Rising World Pork Production Could Weigh On Meat Prices

Rising pork production around the world, particularly in China and the US, could cut into US hog prices as supply outweighs demand.

The extra meat on world markets then could cut into beef and cattle prices and could even back up chicken markets.

China is building its hog production capacity with very large farrow-to-finish operations to capitalize on economies of scale and to feed its rising middle class’ demand for meat.  Reuters reported that some in the hog industry estimate China could build several hundred such facilities that hold about 5,000 to 8,000 head this year, accelerating pork production dramatically.

While the USDA lists Mexico as the primary export market for pork and pork variety meats at 801,887 tonnes last year, Hong Kong/China with 495,637 tonnes is next, according to USDA data compiled by the US Meat Export Federation.  The value of Mexico’s US pork imports came to $1.514 billion, compared with $1.078 billion for Hong Kong/China.

Many of China’s traditional, backyard farms are being closed as China tightens environmental standards, opening the way for the large, integrated facilities.  The increase in controlled production methods could keep China’s pork price volatility in check and improve food safety.




At the same time, US pork production continues to edge higher.  Weekly slaughter is running slightly above a year ago and the 2012-2016 average with a preliminary count of 2.389 million head last week, up 29,000, or 1.23%, from 2.360 million a year earlier and up 205,000, or 9.39%, from the previous five-year average of 2.184 million.

But what really sets US pork production apart from last year and the 2012-2016 average is the average weight of the hogs slaughtered.  USDA weekly data have average weights at 212 pounds each week in January, up one pound, or 0.47%, from 211 through January last year.

Compared with the 2012-2016 average of 209.4 pounds the last week of January, slaughter hog weights were up 2.6 pounds, or 1.24%.

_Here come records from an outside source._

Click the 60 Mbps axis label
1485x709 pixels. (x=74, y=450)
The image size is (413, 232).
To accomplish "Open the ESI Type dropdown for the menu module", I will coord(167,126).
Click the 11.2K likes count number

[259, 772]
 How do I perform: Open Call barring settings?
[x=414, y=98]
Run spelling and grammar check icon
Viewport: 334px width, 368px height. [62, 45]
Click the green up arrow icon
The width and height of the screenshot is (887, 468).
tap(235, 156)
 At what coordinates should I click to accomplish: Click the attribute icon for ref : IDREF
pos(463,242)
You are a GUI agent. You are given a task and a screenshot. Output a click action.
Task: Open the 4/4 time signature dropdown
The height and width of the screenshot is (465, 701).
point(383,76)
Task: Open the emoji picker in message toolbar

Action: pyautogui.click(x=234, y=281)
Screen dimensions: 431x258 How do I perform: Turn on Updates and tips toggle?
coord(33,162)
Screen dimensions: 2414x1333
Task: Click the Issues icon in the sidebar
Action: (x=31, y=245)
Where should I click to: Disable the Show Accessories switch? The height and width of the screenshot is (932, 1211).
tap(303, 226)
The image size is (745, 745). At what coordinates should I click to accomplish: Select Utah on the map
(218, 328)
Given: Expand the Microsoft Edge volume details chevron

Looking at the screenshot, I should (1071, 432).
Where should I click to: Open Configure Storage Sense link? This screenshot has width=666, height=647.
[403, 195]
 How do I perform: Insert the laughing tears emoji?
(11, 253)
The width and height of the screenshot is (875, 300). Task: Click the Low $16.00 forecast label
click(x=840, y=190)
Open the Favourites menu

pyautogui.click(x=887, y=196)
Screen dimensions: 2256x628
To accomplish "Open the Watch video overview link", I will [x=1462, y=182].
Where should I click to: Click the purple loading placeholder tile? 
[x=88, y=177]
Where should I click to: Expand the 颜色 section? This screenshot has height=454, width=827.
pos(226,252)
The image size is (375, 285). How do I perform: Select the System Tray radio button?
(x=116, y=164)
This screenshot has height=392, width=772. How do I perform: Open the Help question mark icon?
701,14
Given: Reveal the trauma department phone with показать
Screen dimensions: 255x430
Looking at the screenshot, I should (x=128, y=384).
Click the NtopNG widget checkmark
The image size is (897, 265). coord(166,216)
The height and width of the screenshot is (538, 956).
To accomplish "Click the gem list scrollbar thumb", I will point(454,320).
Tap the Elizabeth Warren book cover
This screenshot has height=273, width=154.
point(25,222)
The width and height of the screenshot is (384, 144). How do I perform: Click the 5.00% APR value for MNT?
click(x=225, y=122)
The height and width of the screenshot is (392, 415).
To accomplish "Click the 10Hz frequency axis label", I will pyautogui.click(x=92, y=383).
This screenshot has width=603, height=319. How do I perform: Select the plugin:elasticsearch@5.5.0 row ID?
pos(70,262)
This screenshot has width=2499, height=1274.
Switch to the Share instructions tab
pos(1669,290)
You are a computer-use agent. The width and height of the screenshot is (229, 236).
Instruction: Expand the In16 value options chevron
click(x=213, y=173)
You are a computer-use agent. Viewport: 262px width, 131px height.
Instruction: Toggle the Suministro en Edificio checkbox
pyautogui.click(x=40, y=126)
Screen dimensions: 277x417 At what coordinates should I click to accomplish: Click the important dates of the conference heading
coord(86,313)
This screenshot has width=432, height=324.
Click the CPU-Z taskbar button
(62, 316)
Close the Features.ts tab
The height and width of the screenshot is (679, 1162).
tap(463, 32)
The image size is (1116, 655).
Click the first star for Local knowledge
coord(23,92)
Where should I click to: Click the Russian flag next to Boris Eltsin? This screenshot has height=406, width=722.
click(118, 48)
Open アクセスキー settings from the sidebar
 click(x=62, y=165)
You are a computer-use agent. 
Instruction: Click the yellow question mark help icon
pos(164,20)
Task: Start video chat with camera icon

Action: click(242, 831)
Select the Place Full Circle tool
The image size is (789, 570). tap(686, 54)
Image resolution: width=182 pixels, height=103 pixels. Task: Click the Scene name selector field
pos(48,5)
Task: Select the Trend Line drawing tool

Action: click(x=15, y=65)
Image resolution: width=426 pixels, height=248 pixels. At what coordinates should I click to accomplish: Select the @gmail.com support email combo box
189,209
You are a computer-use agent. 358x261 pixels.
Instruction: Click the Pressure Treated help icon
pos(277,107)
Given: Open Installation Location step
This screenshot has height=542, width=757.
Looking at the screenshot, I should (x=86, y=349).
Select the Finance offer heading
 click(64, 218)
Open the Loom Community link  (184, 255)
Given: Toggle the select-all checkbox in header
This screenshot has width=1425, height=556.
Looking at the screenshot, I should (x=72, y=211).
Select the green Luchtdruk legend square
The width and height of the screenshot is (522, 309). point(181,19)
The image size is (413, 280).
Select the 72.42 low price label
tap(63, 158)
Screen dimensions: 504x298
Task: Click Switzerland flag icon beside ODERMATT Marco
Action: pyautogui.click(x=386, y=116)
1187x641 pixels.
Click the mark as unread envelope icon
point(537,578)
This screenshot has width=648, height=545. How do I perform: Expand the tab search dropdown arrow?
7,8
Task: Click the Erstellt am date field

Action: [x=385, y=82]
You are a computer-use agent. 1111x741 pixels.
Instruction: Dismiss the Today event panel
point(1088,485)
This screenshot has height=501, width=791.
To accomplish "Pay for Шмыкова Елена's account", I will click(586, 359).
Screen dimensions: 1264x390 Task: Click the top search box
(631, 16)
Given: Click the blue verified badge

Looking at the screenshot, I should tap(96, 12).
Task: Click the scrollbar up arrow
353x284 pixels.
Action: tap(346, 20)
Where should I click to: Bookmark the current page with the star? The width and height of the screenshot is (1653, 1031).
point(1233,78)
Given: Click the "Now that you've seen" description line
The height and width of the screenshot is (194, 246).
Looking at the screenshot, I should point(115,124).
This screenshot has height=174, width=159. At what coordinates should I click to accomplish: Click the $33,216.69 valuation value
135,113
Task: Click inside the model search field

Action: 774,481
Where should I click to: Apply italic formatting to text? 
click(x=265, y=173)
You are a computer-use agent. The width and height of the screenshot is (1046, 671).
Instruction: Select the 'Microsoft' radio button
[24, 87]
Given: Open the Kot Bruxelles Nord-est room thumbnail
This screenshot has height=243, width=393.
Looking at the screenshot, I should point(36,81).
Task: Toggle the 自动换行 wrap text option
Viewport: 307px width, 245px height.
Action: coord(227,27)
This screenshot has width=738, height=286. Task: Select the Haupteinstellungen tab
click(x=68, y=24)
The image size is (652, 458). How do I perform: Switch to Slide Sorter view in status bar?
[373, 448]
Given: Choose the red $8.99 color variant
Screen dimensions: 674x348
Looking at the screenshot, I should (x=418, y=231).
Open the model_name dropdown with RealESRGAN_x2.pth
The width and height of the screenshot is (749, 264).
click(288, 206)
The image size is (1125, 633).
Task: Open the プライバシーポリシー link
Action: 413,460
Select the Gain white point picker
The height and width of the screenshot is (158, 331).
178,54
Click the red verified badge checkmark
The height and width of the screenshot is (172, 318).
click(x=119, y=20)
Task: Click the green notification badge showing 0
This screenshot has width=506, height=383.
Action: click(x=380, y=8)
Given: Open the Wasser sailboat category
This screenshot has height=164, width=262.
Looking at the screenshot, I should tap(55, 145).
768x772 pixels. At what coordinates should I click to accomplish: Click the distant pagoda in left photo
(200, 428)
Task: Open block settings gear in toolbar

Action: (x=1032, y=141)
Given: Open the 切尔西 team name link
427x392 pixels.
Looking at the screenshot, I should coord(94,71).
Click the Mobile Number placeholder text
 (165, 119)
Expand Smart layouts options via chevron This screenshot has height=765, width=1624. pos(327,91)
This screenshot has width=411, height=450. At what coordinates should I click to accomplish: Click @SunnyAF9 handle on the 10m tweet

That brought US pork production for January to 3.014 billion pounds, up 64.0 million, or 2.17%, from 2.950 billion in January 2017, according to USDA Market News.

The data also show that hog weights have held steady at a time of year when they usually decline, accelerating the market’s perception of pork production.




While some say pork cutout values have shown more firmness than expected because of strong belly prices, such demand may not be enough in coming weeks or months.

The USDA’s monthly Cold Storage report listed belly supplies as of Dec. 31 at 39.675 million pounds up 5.511 million, or 16.1%, from 34.164 million a month earlier and up 38.689 million, or 215.1%, from 17.986 million a year earlier.




Only 126 head of fed cattle were sold Wednesday on the Livestock Exchange video auction at $126 per cwt.

Cash sales last week in the Plains were at $126.17 to $127 per cwt on a live basis, mostly $126, mostly steady to $1 from the previous week, and a steady $200 on a dressed basis.

The USDA’s choice cutout Monday was up $1.72 per cwt at $208.24, while select was up $1.23 at $203.97.  The choice/select spread widened to $4.27 from $3.78 with only 69 loads of fabricated product sold into the spot market.

The CME Feeder Cattle index for the seven days ended Friday, was $147.63 per cwt, up $0.04.  This compares with Monday’s Mar settlement of $147.67, up $1.47.